> [Exercise instructions] Copy the passage on activation functions word for word, from "When we learn" to "improve its skills.".

> [Document extract]
━━━━━━━━━━━━━━━━━━━━

A combination of weights (coefficients) and biases work on the input data from the previous layer to determine whether that signal surpasses a given threshold and is deemed significant. Those weights and biases are slowly updated as the neural net minimizes its error; i.e. the level of nodes’ activation change in the course of learning. They introduce non-linearity into the network, allowing it to learn and approximate complex relationships between inputs and outputs. Activation functions/gates are an essential component of Deep Learning models and are applied at each layer of the Neural Network. The choice of activation function/gate depends on the problem requirements and the characteristics of the data being processed. Different activation functions/gates offer distinct properties and advantages, and researchers continue to explore new variations to improve the performance and efficiency of deep learning models.



When we learn something new, like reading a story, our brain sends signals to tell us how much we should focus on that information. Without activation functions/gates, the AI will get overwhelmed with all the data it gets and not know what to do. Activation functions/gates helps the AI make better decisions, learn from its experiences, and improve its skills.




Types of Activation Functions/Gates

There are several types of activation functions/gates commonly used in AI:

  • Step Function: The step function is a simple activation function that maps input values below a threshold to 0 and values above the threshold to 1. It is not commonly used in deep learning due to its discontinuous nature, which makes it challenging to optimize during training.

━━━━━━━━━━━━━━━━━━━━

> [Raw data]
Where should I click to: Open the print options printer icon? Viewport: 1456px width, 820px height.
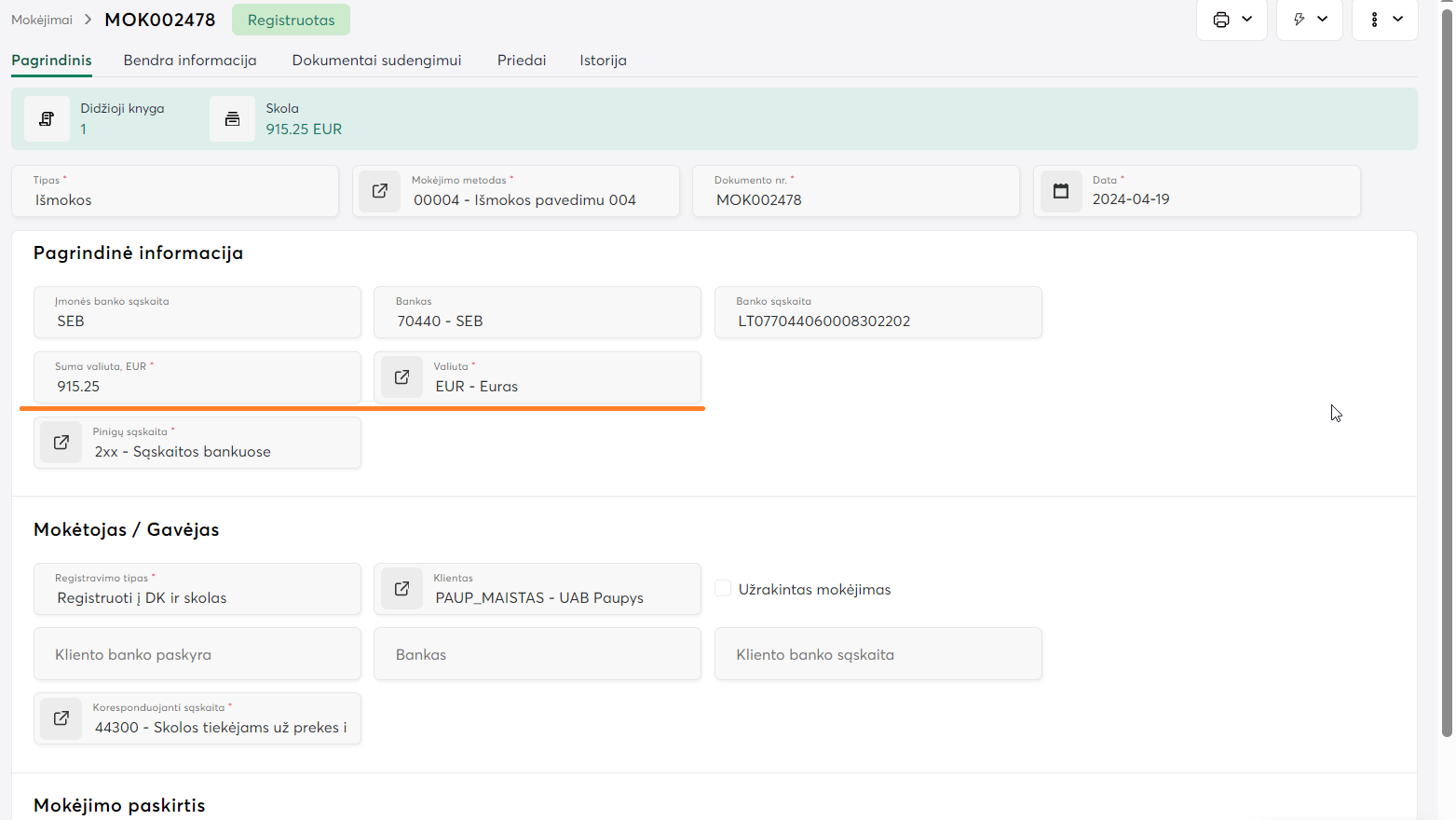tap(1221, 20)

━━━━━━━━━━━━━━━━━━━━

> [Solution for this problem]
When we learn something new, like reading a story, our brain sends signals to tell us how much we should focus on that information. Without activation functions/gates, the AI will get overwhelmed with all the data it gets and not know what to do. Activation functions/gates helps the AI make better decisions, learn from its experiences, and improve its skills.